How to create your own database with R — part 12 of “R for Applied Economics” guide

Dima Diachkov
5 min readFeb 27, 2023

--

Hello again, my friend. This is me again advocating R for Applied Economics. And today we gonna talk about databases (again, yeah). That is extremely important because whatever data you get — you have to properly store it. And there are cases when the cost of storing everything in file format is higher than in a database. Many people say that you can not simply create a database…

One Does Not Simply Walk Into Mordor. — Boromir

Boromir by MidJourney AI

Fortunately, we have already prepared a review of different databases and ways to access them (check out part 11) for you. Now we can create our own databases! Let’s start.

What is RSQlite package?

SQLite is a lightweight database management system that stores data in a file on disk, rather than requiring a separate server. You do not need to bother with hosting your database, you host it yourself locally, hence — share and modify too. As you already know, RSQlite is an R package that provides an interface to the SQLite database engine, allowing you to create and manage databases using R code.

How to install it

To use the RSQlite package, you need to install it first. You can do this by running the following command in R (of course, if you have not executed this command during the part 11 class):

install.packages("RSQlite")

To proceed, we need some material to work with (so we can insert it in the database and request it back). Hence, we will recover all data we made earlier from our GitHub repo.

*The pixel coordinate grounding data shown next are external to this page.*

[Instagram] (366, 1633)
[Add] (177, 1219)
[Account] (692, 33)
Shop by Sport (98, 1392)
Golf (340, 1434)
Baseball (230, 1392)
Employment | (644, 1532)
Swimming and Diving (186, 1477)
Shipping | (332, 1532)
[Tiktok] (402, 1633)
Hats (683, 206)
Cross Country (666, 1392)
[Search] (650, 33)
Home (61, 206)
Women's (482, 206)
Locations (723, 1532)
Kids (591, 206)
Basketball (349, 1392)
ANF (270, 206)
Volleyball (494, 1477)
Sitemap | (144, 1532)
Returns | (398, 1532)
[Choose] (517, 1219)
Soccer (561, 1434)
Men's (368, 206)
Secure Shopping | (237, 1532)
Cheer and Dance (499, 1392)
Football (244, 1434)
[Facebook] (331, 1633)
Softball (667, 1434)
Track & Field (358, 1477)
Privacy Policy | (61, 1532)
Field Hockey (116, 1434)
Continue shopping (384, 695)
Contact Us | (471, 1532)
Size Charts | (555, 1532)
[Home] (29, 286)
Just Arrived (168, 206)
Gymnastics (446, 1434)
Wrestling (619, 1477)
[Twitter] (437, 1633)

# firstly we recover data we made in part 8
library(devtools)
source(“https://raw.githubusercontent.com/TheLordOfTheR/R_for_Applied_Economics/main/Part8.R")

It will create many objects in your environment, and some of them we could store.

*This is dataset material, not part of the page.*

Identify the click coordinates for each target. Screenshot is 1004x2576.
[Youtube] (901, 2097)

Creation of your first local database with R

Once you have installed the package, you can create a new SQLite database using the dbConnect() function. This function takes a connection string as an argument, which specifies the name and location of the database file. In this example, we'll create a new database called economic_data.db in the current working directory:

library(RSQLite)
con <- dbConnect(RSQLite::SQLite(), "economic_data.db")

Voila! Our database is created. When we tried to access database that does not exist — we create one. What can be easier than this? And yeah, there are still people out there that say that databases are difficult because you need to manage them properly and that is why they store EVERYTHING in XLSX…

Don’t get me wrong. Managing large-scale databases is challenging. And sometimes XLSX files are the only plausible solution.

However, there are many practical opportunities for a database like this for internal purposes in the company or research. Since an approach like this is based on a file format database, it means that you easily exchange data, collaborate and manage it over time with a few commands.

How to connect to the newly made database

Well, you already know it. Now that we have created our database, we can connect to it using the dbConnect() function again:

con <- dbConnect(RSQLite::SQLite(), "economic_data.db")

Make sure that you store the database in the working directory. Otherwise, just move it there.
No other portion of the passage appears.